Screen-element location records
□ □ □ □

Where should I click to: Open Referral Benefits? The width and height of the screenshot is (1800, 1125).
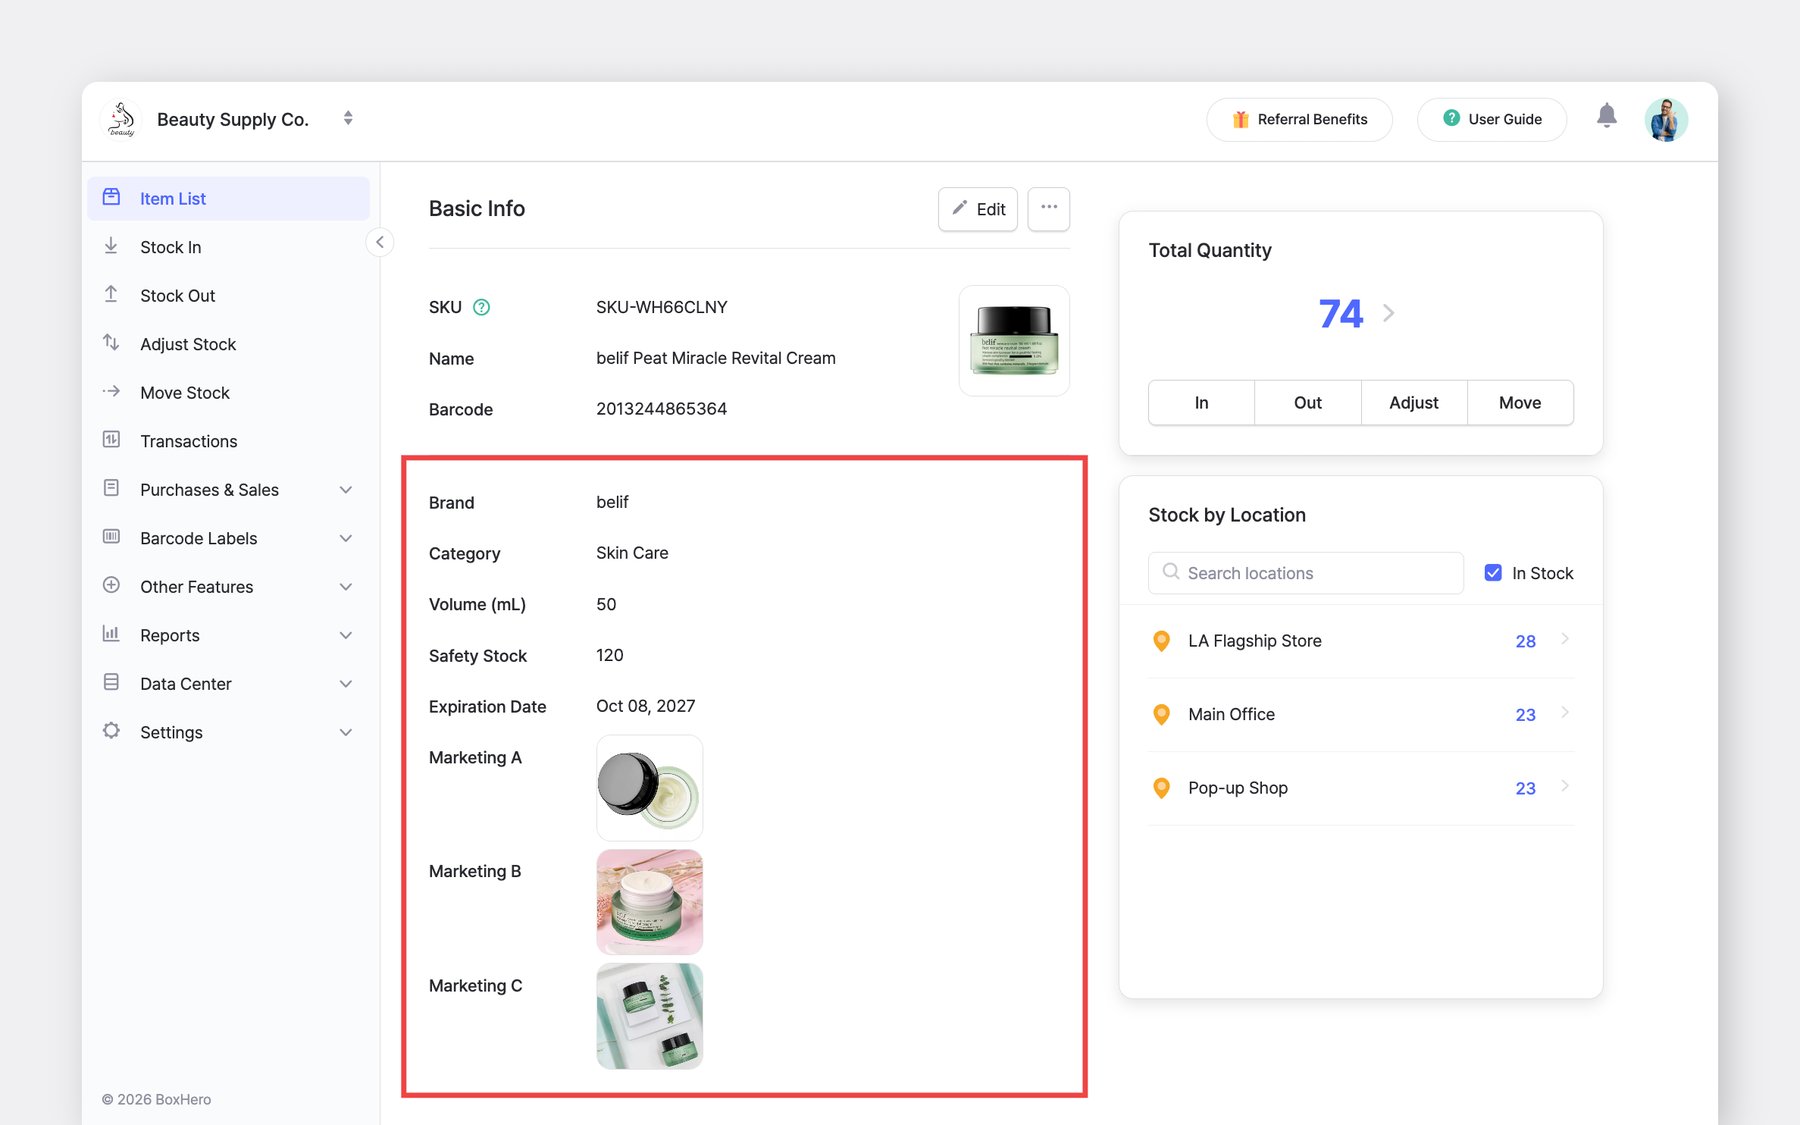point(1299,120)
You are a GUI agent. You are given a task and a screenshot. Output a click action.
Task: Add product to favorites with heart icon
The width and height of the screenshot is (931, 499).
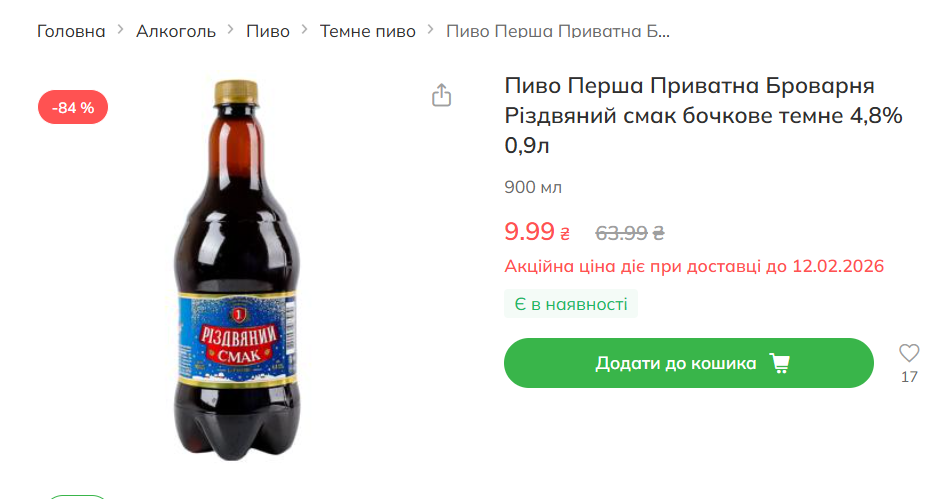909,353
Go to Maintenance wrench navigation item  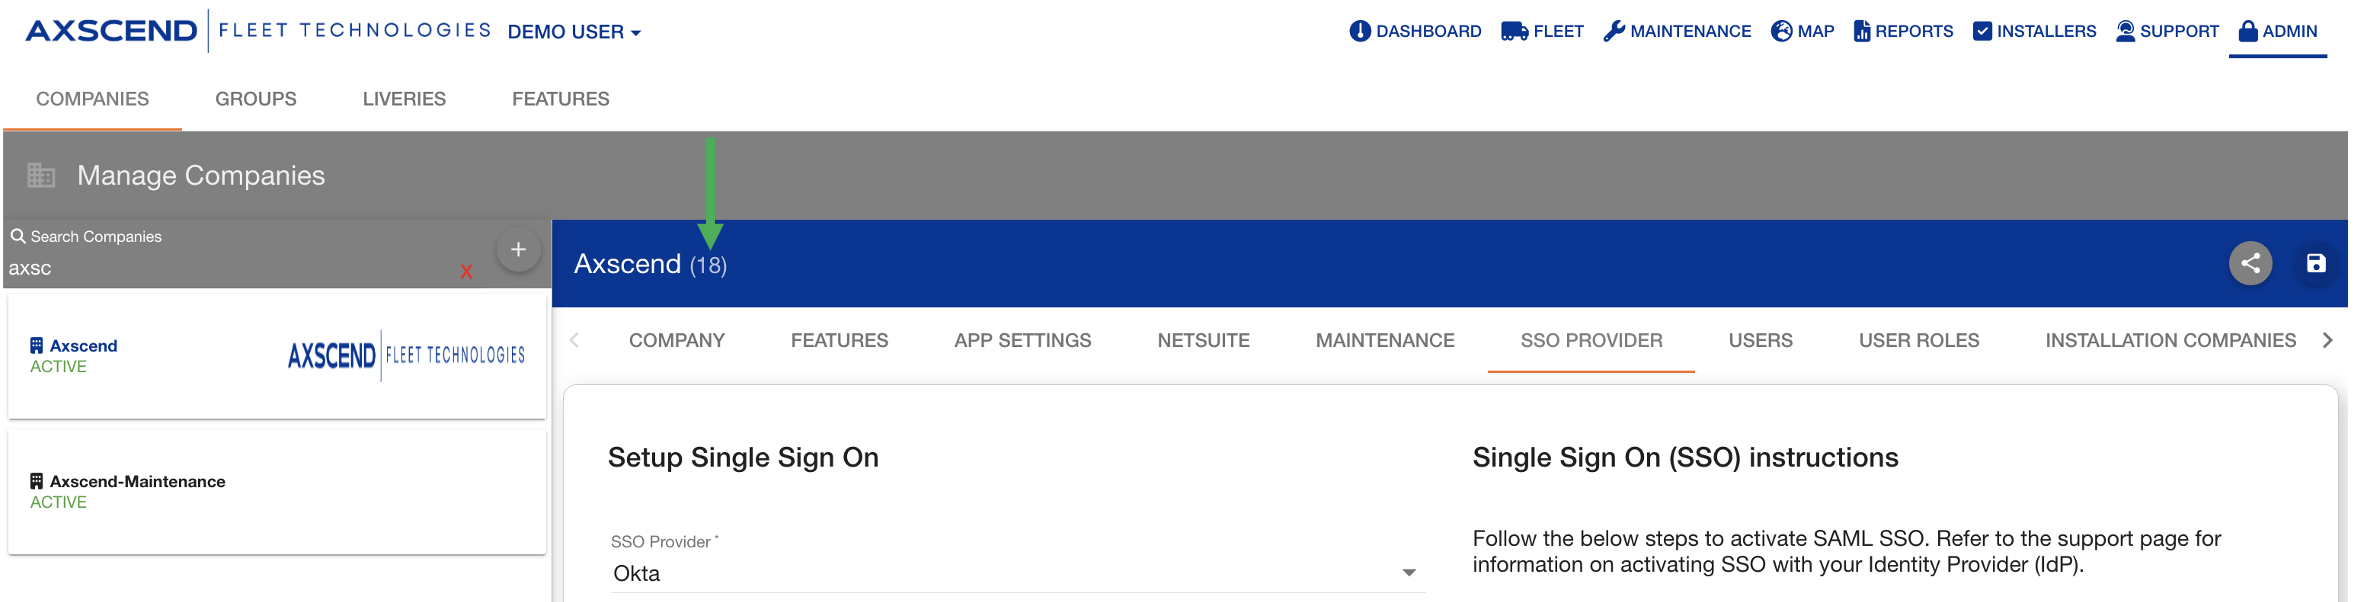coord(1677,31)
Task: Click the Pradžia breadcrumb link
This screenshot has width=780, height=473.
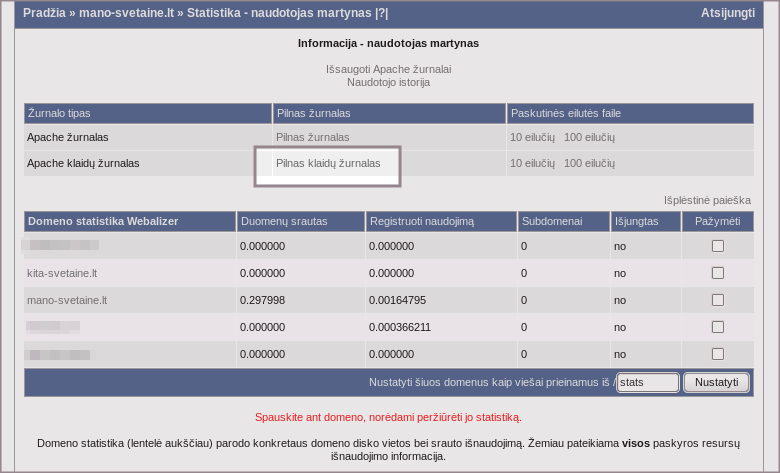Action: click(45, 13)
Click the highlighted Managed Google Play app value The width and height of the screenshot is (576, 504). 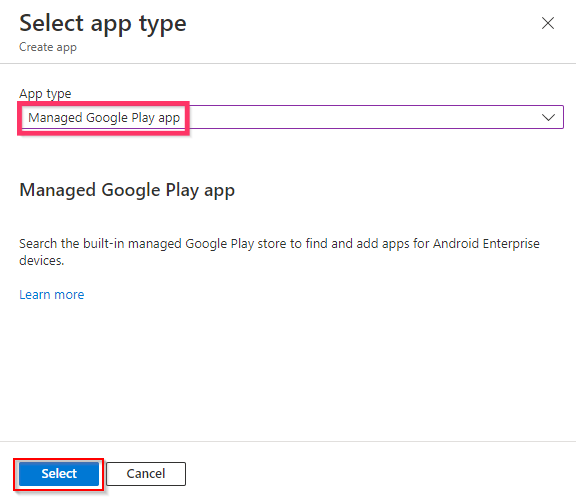tap(104, 118)
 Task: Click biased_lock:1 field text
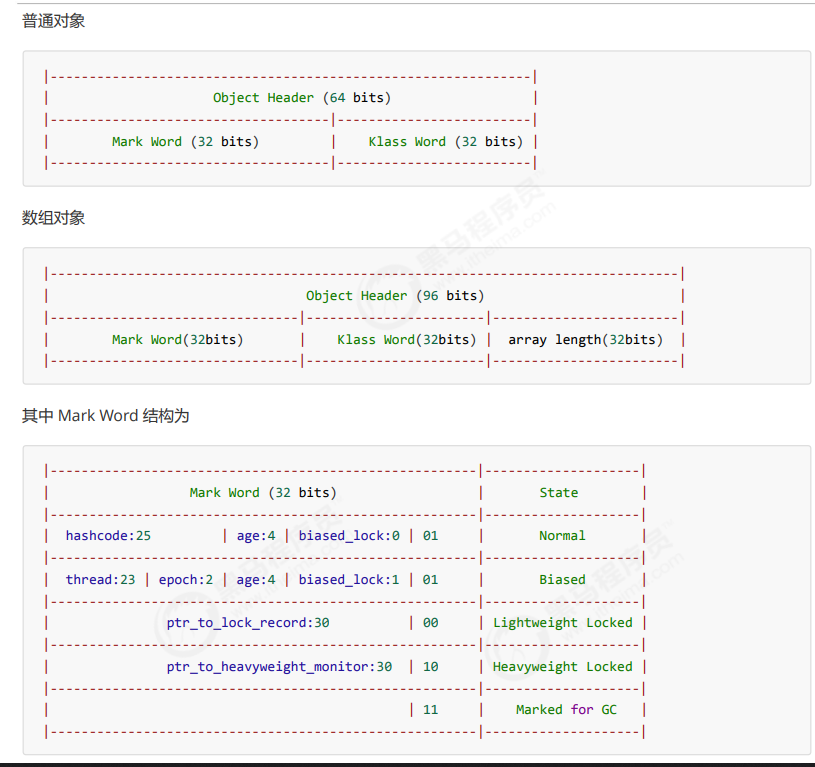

□ □ □ □

* _Request_
Copy out the lines from the start of the lines through the line that contains "point(1299,120)", both included, with their requests, and move every coordinate in the answers up by 58. Leave the pictures out of your answer.

* _Answer to this problem_
Where should I click to: Open Referral Benefits? The width and height of the screenshot is (1800, 1125).
point(1357,178)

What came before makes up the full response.